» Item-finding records
>>>
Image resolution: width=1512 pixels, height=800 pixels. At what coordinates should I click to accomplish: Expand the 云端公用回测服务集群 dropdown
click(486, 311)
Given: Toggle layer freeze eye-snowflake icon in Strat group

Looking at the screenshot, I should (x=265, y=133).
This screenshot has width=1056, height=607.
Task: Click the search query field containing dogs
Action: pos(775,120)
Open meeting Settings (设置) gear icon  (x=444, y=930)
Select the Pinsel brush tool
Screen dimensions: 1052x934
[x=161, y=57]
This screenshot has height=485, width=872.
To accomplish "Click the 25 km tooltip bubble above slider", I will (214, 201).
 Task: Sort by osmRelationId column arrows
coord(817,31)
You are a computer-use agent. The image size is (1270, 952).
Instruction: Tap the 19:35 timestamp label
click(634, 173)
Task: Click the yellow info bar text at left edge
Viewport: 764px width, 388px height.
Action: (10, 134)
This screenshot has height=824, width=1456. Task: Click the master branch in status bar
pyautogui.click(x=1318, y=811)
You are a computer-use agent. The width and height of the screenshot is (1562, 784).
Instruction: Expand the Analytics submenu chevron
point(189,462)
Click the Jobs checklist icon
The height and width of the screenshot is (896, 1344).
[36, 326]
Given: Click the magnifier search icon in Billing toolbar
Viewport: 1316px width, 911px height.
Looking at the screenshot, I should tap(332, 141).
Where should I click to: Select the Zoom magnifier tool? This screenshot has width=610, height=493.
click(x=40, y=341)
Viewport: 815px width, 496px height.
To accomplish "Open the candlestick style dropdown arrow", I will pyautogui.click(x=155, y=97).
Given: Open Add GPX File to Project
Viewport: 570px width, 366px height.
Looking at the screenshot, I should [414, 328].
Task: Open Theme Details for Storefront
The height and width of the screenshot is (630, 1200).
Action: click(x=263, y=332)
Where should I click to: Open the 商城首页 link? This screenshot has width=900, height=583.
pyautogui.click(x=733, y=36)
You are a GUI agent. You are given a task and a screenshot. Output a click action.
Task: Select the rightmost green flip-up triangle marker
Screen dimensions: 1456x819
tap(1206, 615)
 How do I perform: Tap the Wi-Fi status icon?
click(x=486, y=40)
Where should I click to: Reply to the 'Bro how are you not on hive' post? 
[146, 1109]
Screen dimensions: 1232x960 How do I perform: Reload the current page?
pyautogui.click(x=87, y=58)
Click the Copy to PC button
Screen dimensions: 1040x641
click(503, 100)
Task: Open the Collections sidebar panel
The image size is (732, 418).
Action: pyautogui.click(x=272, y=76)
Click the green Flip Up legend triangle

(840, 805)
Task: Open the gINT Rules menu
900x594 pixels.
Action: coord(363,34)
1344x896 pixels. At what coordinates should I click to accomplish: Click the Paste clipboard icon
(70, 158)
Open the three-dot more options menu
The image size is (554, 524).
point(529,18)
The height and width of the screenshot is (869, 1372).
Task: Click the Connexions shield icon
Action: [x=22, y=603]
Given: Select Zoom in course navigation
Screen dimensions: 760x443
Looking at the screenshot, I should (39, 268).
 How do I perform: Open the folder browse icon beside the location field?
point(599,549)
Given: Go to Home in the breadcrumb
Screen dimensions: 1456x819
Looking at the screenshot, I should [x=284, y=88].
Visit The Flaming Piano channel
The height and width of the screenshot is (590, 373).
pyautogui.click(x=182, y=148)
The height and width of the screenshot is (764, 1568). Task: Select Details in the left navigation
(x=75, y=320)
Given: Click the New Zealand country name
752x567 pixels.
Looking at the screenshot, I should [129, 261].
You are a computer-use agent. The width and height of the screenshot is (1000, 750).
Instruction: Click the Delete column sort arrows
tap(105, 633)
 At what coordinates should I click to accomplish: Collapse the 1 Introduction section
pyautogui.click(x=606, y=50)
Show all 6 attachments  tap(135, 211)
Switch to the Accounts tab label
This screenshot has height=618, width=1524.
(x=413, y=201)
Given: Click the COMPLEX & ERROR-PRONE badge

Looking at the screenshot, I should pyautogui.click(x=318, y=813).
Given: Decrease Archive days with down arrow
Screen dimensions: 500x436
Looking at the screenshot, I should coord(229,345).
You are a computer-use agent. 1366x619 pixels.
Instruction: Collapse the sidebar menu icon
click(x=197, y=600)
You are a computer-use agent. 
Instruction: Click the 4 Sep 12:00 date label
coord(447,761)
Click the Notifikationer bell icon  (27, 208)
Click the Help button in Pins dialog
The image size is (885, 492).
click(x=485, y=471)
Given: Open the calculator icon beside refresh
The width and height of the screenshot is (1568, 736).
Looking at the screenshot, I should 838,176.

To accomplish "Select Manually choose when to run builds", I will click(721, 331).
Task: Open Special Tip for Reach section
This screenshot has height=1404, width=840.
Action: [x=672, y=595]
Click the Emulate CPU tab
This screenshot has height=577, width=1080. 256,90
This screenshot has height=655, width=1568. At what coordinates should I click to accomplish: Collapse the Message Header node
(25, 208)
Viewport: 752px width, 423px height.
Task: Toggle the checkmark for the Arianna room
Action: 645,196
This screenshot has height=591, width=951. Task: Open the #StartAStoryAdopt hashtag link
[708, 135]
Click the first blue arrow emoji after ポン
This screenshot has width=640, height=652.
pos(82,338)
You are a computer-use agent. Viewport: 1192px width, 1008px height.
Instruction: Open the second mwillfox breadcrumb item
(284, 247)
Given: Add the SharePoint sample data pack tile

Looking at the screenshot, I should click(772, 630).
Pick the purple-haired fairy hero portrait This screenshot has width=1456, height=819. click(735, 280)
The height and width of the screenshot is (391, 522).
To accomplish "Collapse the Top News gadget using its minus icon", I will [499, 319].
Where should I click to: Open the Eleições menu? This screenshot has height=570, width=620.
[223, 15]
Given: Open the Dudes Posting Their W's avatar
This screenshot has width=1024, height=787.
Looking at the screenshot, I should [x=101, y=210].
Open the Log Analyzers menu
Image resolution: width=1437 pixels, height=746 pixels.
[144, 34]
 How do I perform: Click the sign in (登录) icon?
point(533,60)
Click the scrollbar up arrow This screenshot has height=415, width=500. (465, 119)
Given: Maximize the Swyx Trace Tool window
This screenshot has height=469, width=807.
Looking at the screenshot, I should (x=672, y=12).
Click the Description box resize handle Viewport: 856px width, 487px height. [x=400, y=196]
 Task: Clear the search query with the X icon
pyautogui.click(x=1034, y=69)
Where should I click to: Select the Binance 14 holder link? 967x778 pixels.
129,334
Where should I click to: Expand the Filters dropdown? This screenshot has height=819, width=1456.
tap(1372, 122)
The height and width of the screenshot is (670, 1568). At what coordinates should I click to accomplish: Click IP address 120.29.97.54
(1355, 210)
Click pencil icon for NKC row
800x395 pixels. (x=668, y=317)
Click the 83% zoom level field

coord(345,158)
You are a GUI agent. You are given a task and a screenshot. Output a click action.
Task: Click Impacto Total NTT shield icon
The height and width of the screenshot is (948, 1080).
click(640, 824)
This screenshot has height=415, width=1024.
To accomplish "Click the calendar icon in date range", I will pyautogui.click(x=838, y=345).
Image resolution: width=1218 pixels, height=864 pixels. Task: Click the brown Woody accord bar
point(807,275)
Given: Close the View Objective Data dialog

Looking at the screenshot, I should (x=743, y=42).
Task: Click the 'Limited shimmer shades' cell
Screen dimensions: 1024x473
<<<
Give every line of the records above as a numbered list, leaving out the blank lines.

» COMPLETED TASK
1. Image resolution: width=1512 pixels, height=800 pixels. At what coordinates should I click to accomplish: Expand the 云端公用回测服务集群 dropdown
2. click(486, 311)
3. Given: Toggle layer freeze eye-snowflake icon in Strat group
4. Looking at the screenshot, I should (x=265, y=133).
5. This screenshot has width=1056, height=607.
6. Task: Click the search query field containing dogs
7. Action: pos(775,120)
8. Open meeting Settings (设置) gear icon  (x=444, y=930)
9. Select the Pinsel brush tool
10. Screen dimensions: 1052x934
11. [x=161, y=57]
12. This screenshot has height=485, width=872.
13. To accomplish "Click the 25 km tooltip bubble above slider", I will (214, 201).
14.  Task: Sort by osmRelationId column arrows
15. coord(817,31)
16. You are a computer-use agent. The image size is (1270, 952).
17. Instruction: Tap the 19:35 timestamp label
18. click(634, 173)
19. Task: Click the yellow info bar text at left edge
20. Viewport: 764px width, 388px height.
21. Action: (10, 134)
22. This screenshot has height=824, width=1456. Task: Click the master branch in status bar
23. pyautogui.click(x=1318, y=811)
24. You are a computer-use agent. The width and height of the screenshot is (1562, 784).
25. Instruction: Expand the Analytics submenu chevron
26. point(189,462)
27. Click the Jobs checklist icon
28. The height and width of the screenshot is (896, 1344).
29. [36, 326]
30. Given: Click the magnifier search icon in Billing toolbar
31. Viewport: 1316px width, 911px height.
32. Looking at the screenshot, I should tap(332, 141).
33. Where should I click to: Select the Zoom magnifier tool? This screenshot has width=610, height=493.
34. click(x=40, y=341)
35. Viewport: 815px width, 496px height.
36. To accomplish "Open the candlestick style dropdown arrow", I will pyautogui.click(x=155, y=97).
37. Given: Open Add GPX File to Project
38. Viewport: 570px width, 366px height.
39. Looking at the screenshot, I should [414, 328].
40. Task: Open Theme Details for Storefront
41. The height and width of the screenshot is (630, 1200).
42. Action: click(x=263, y=332)
43. Where should I click to: Open the 商城首页 link? This screenshot has width=900, height=583.
44. pyautogui.click(x=733, y=36)
45. You are a GUI agent. You are given a task and a screenshot. Output a click action.
46. Task: Select the rightmost green flip-up triangle marker
47. Screen dimensions: 1456x819
48. tap(1206, 615)
49.  How do I perform: Tap the Wi-Fi status icon?
50. click(x=486, y=40)
51. Where should I click to: Reply to the 'Bro how are you not on hive' post? 
52. [146, 1109]
53. Screen dimensions: 1232x960 How do I perform: Reload the current page?
54. pyautogui.click(x=87, y=58)
55. Click the Copy to PC button
56. Screen dimensions: 1040x641
57. click(503, 100)
58. Task: Open the Collections sidebar panel
59. The image size is (732, 418).
60. Action: pyautogui.click(x=272, y=76)
61. Click the green Flip Up legend triangle
62. (840, 805)
63. Task: Open the gINT Rules menu
64. 900x594 pixels.
65. Action: coord(363,34)
66. 1344x896 pixels. At what coordinates should I click to accomplish: Click the Paste clipboard icon
67. (70, 158)
68. Open the three-dot more options menu
69. The image size is (554, 524).
70. point(529,18)
71. The height and width of the screenshot is (869, 1372).
72. Task: Click the Connexions shield icon
73. Action: [x=22, y=603]
74. Given: Select Zoom in course navigation
75. Screen dimensions: 760x443
76. Looking at the screenshot, I should (39, 268).
77.  How do I perform: Open the folder browse icon beside the location field?
78. point(599,549)
79. Given: Go to Home in the breadcrumb
80. Screen dimensions: 1456x819
81. Looking at the screenshot, I should [x=284, y=88].
82. Visit The Flaming Piano channel
83. The height and width of the screenshot is (590, 373).
84. pyautogui.click(x=182, y=148)
85. The height and width of the screenshot is (764, 1568). Task: Select Details in the left navigation
86. (x=75, y=320)
87. Given: Click the New Zealand country name
88. 752x567 pixels.
89. Looking at the screenshot, I should [129, 261].
90. You are a computer-use agent. The width and height of the screenshot is (1000, 750).
91. Instruction: Click the Delete column sort arrows
92. tap(105, 633)
93.  At what coordinates should I click to accomplish: Collapse the 1 Introduction section
94. pyautogui.click(x=606, y=50)
95. Show all 6 attachments  tap(135, 211)
96. Switch to the Accounts tab label
97. This screenshot has height=618, width=1524.
98. (x=413, y=201)
99. Given: Click the COMPLEX & ERROR-PRONE badge
100. Looking at the screenshot, I should pyautogui.click(x=318, y=813).
101. Given: Decrease Archive days with down arrow
102. Screen dimensions: 500x436
103. Looking at the screenshot, I should coord(229,345).
104. You are a computer-use agent. 1366x619 pixels.
105. Instruction: Collapse the sidebar menu icon
106. click(x=197, y=600)
107. You are a computer-use agent. 
108. Instruction: Click the 4 Sep 12:00 date label
109. coord(447,761)
110. Click the Notifikationer bell icon  (27, 208)
111. Click the Help button in Pins dialog
112. The image size is (885, 492).
113. click(x=485, y=471)
114. Given: Open the calculator icon beside refresh
115. The width and height of the screenshot is (1568, 736).
116. Looking at the screenshot, I should 838,176.
117. To accomplish "Select Manually choose when to run builds", I will click(721, 331).
118. Task: Open Special Tip for Reach section
119. This screenshot has height=1404, width=840.
120. Action: [x=672, y=595]
121. Click the Emulate CPU tab
122. This screenshot has height=577, width=1080. 256,90
123. This screenshot has height=655, width=1568. At what coordinates should I click to accomplish: Collapse the Message Header node
124. (25, 208)
125. Viewport: 752px width, 423px height.
126. Task: Toggle the checkmark for the Arianna room
127. Action: 645,196
128. This screenshot has height=591, width=951. Task: Open the #StartAStoryAdopt hashtag link
129. [708, 135]
130. Click the first blue arrow emoji after ポン
131. This screenshot has width=640, height=652.
132. pos(82,338)
133. You are a computer-use agent. Viewport: 1192px width, 1008px height.
134. Instruction: Open the second mwillfox breadcrumb item
135. (284, 247)
136. Given: Add the SharePoint sample data pack tile
137. Looking at the screenshot, I should click(772, 630).
138. Pick the purple-haired fairy hero portrait This screenshot has width=1456, height=819. click(735, 280)
139. The height and width of the screenshot is (391, 522).
140. To accomplish "Collapse the Top News gadget using its minus icon", I will [499, 319].
141. Where should I click to: Open the Eleições menu? This screenshot has height=570, width=620.
142. [223, 15]
143. Given: Open the Dudes Posting Their W's avatar
144. This screenshot has width=1024, height=787.
145. Looking at the screenshot, I should [x=101, y=210].
146. Open the Log Analyzers menu
147. Image resolution: width=1437 pixels, height=746 pixels.
148. [144, 34]
149.  How do I perform: Click the sign in (登录) icon?
150. point(533,60)
151. Click the scrollbar up arrow This screenshot has height=415, width=500. (465, 119)
152. Given: Maximize the Swyx Trace Tool window
153. This screenshot has height=469, width=807.
154. Looking at the screenshot, I should (x=672, y=12).
155. Click the Description box resize handle Viewport: 856px width, 487px height. [x=400, y=196]
156.  Task: Clear the search query with the X icon
157. pyautogui.click(x=1034, y=69)
158. Where should I click to: Select the Binance 14 holder link? 967x778 pixels.
159. 129,334
160. Where should I click to: Expand the Filters dropdown? This screenshot has height=819, width=1456.
161. tap(1372, 122)
162. The height and width of the screenshot is (670, 1568). At what coordinates should I click to accomplish: Click IP address 120.29.97.54
163. (1355, 210)
164. Click pencil icon for NKC row
165. 800x395 pixels. (x=668, y=317)
166. Click the 83% zoom level field
167. coord(345,158)
168. You are a GUI agent. You are given a task and a screenshot. Output a click action.
169. Task: Click Impacto Total NTT shield icon
170. The height and width of the screenshot is (948, 1080).
171. click(640, 824)
172. This screenshot has height=415, width=1024.
173. To accomplish "Click the calendar icon in date range", I will pyautogui.click(x=838, y=345).
174. Image resolution: width=1218 pixels, height=864 pixels. Task: Click the brown Woody accord bar
175. point(807,275)
176. Given: Close the View Objective Data dialog
177. Looking at the screenshot, I should (x=743, y=42).
178. Task: Click the 'Limited shimmer shades' cell
179. Screen dimensions: 1024x473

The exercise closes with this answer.